Paul Beame, T. S. Jayram and Atri Rudra

Lower Bounds for Randomized Read/Write Stream Algorithms

Abstract : The use of massive data in many application areas has led to an interest in computational models that adequately capture the notion of efficient computation over such data sets. Perhaps the most important of these is the data stream model in which access to the input is restricted to be sequential. Motivated by the capabilities of modern storage architectures, we consider the following generalization of the data stream model where the algorithm has sequential access to multiple streams. Unlike the data stream model, where the stream is read only, in this new model, introduced by Grohe and and Schweikardt (PODS05), the algorithms can also write onto streams. There is no limit on the size of the streams but the number of passes made on the streams is restricted. On the other hand, the amount of internal memory used by the algorithm is scarce, similar to data stream model.

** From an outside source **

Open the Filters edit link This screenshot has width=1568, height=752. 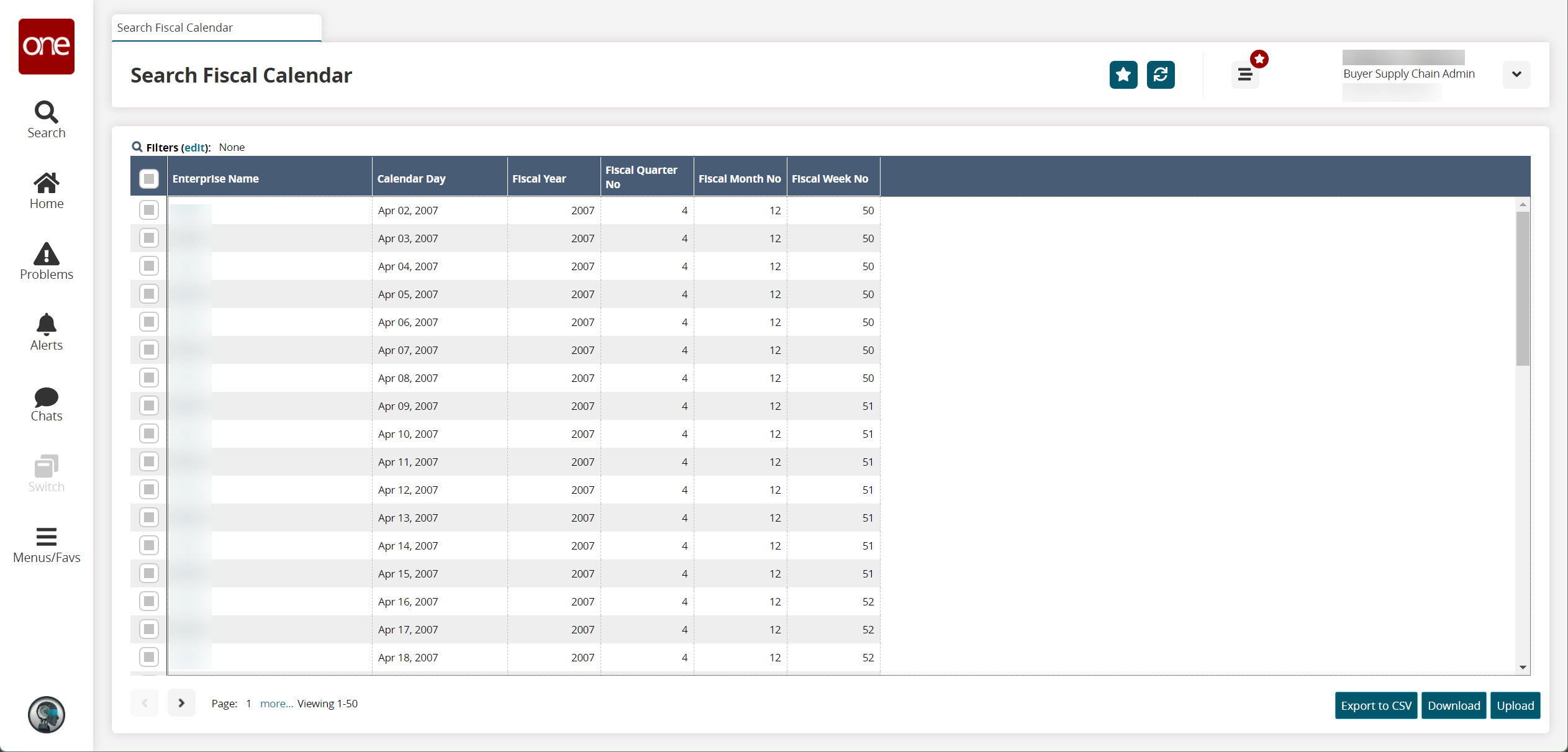(x=192, y=147)
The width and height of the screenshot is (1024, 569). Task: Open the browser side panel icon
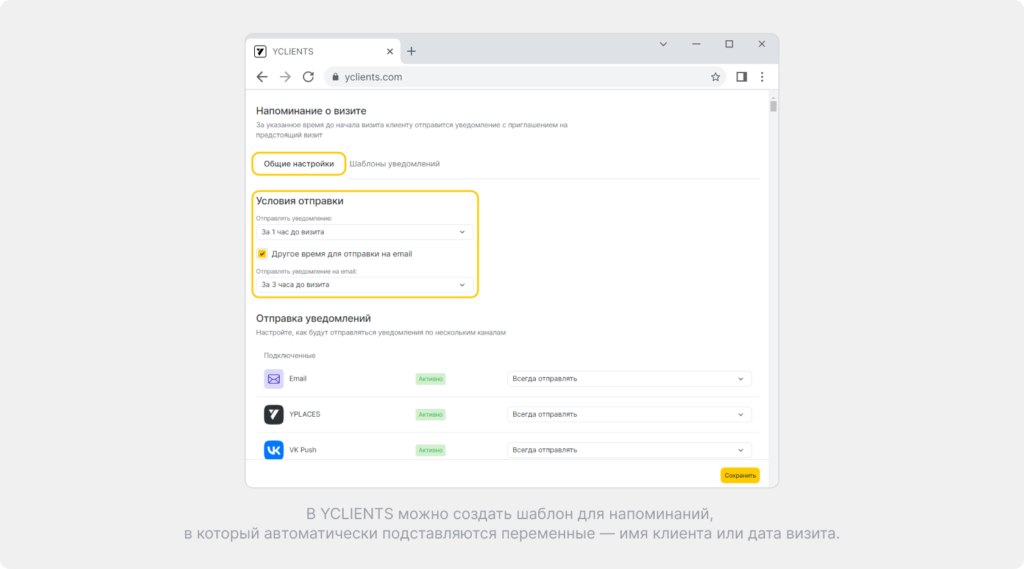coord(741,77)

We prove lower bounds in this model for algorithms that are allowed to have 2-sided error. Previously, such lower bounds were shown only for deterministic and 1-sided error randomized algorithms. We consider the classical set disjointness problem, where the goal is to decide if the two input sets have an empty intersection. For this problem, we show a near-linear lower bound on the size of the internal memory used by a randomized algorithm with 2-sided error that is allowed to have sub-logarithmic number of passes. Applications include near-linear lower bounds on the internal memory for well-known problems in the literature: (1) approximately counting the number of distinct elements in the input; (2) approximating the frequency of the mode of an input sequence; (3) computing the join of two relations; and (4) deciding if some node of an XML document matches an XQuery (or XPath) query.

Our results asymptotically improve previously known bounds for any problem even in deterministic and 1-sided error models of computation.